Mona Chollet commence son essai « Beauté Fatale » de cette façon « Écrire un livre pour critiquer le désir de beauté ? ‘il n’y a pas de mal à vouloir être belle !’ m’a t-on objecté lorsque j’évoquais autour de moi le projet de cet essai. Non, en effet : ce désir, je souhaite même le défendre […]. Le problème, c’est que dire cela à une femme aujourd’hui revient un peu à dire à un alcoolique au bord du coma éthylique qu’un petit verre de temps en temps n’a jamais fait de mal à personne. »
Force est de constater que si l’être humain use de stratagèmes pour séduire depuis toujours (les cendres et crottes de sanglier de la préhistoire ont laissé place à des préparations plus désirables), les cosmétiques peuvent parfois nous rappeler de façon écrasante leur étymologie.
Cosmétique vient du grec ancien kosmêtikós : « décoratif, ordonné ». Son sens a évolué avec le latin « cosmetes » pour évoquer l’esclave chargé de la parure, du maquillage.
Esclaves de notre apparence et de stratagèmes qui nous font croire qu’il est possible d’éviter l’inéluctable ? Certaines marques n’hésitent pas à s’engouffrer dans la brèche, et avec des compos douteuses par dessus le marché !
30% des femmes trouvent que le marketing cosmétique est exagéré et trompeur
D’après l’étude menée par Xerfi Spécific pour le label Slow Cosmétique, février 2024
Il y a 10 ans, Julien Kaibeck créait le label Slow Cosmétique. Son ambition ? Moins mais mieux, mot d’ordre qui commençait à faire son chemin, dans le sillage du mouvement Slow Food qui existait déjà depuis le milieu des année 80, mais dont l’urgence devenait impérieuse.
Le mois dernier, l’association Slow Cosmétique a présenté une étude prospective sur les tendances du marché de la beauté naturelle à horizon 2025. Cette étude dessine les contours de marques incarnées, simples, aux promesses sincères. Joli programme !
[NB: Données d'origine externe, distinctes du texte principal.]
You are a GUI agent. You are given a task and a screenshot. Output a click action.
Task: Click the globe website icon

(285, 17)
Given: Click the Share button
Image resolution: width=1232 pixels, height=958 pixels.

Dans un contexte d’inflation forte, et d’arbitrage des achats au profit de la nécessité, les cosmétiques affichent pourtant une santé étonnante : +10% en valeur entre 2021 et 2023, avec une cosmétique BIO qui a dépassé le milliard d’euros post COVID, pour progresser chaque année sans discontinuer et représenter désormais plus de 10% du marché global.
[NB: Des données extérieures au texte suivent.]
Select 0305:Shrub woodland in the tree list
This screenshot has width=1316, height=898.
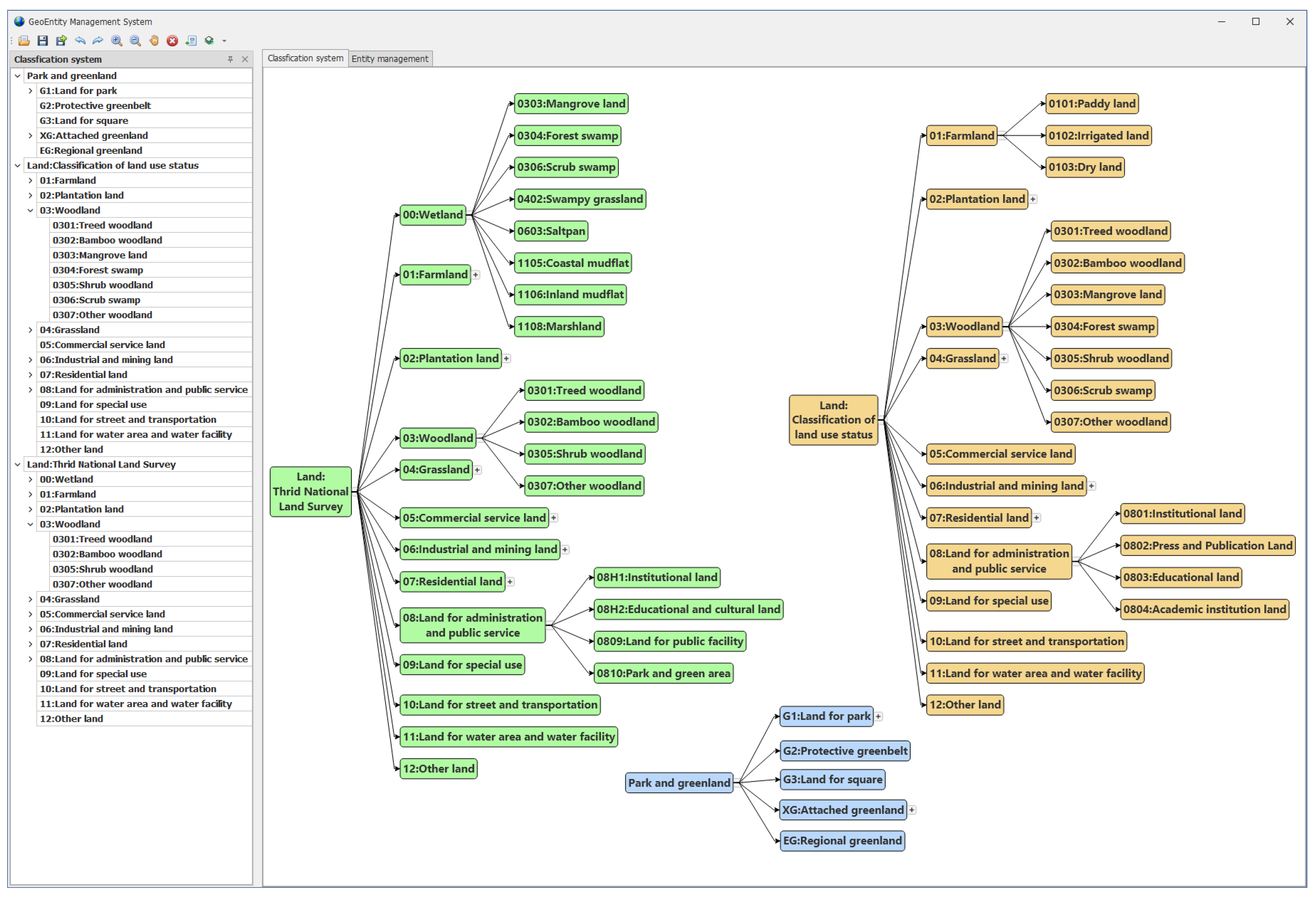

La question qui se pose légitimement une fois ce décor planté, c’est…qui sont ces consommateurs qui tirent la croissance de la cosmétique, dans le contexte actuel ?
Je vous vois venir d’ici : les hipsters, ces citadins qu’on aime moquer en se prémunissant d’en être. Et bien non. Cette « cible » là ne représente que 9% des cosmétiques BIO.
33% sont des ambassadeurs engagés
25% des « accros » de la beauté
21% des séniors soucieux de leur santé
12% défenseurs de la cause animale,
Et donc 9% de ces fameux hipsters vegans « bobos ».
Comment parler à ces profils si différents, pour trouver un dénominateur commun et les embarquer ? S’il est coutume d’opposer le local au BIO avec le fameux « je préfère acheter à un producteur / fabricant à côté de chez moi plutôt que du BIO du bout du monde », je m’interroge sur ce côté oxymorique du local ET bio.
Lorsqu’on consomme local, on est aux premières loges pour apprécier l’impact des modes de culture. Il n’est pas inintéressant de rappeler qu’on peu associer local ET bio, et constater…que les deux fonctionnent ensemble, et que ça peut être un début finalement accessible du fameux appel de Gandhi « Incarnez le changement que vous voulez voir dans le monde. »
C’est un peu comme les labels BIO et Slow Cosmétique. Le label Cosmébio me semble un incontournable, avec son cahier des charges robuste et exigeant qui est une véritable boussole dans la conception d’un produit, de la formule à l’achat de matières premières en passant para son packaging.
Mais l’apport de la Slow Cosmétique est indéniable, et a le mérite de remettre l’église au milieu du village. Prendre en compte l’aspect psychologique dans l’évaluation du discours cosmétique correspond à une vision de la santé globale, physiologique et émotionnelle, qui est en train de s’imposer petit à petit, à mesure que tous les indicateurs de santé mentale passent au rouge.
La beauté, c’est l’harmonie du hasard et du bien.
Simone Weil
Il y a dans la promesse de ce projet de la Slow Cosmétique quelque chose qui me parle, qui a à voir avec la co-création. Un cosmétique ne fera rajeunir personne, en revanche avoir le teint frais, la peau nourrie grâce à un soin formulé intelligemment, produit en conscience, avec des concentrations d’actifs adaptées, une texture et une odeur agréable peut faire des merveilles. C’est peut-être là que si situe la promesse : des merveilles oui, des miracles, non.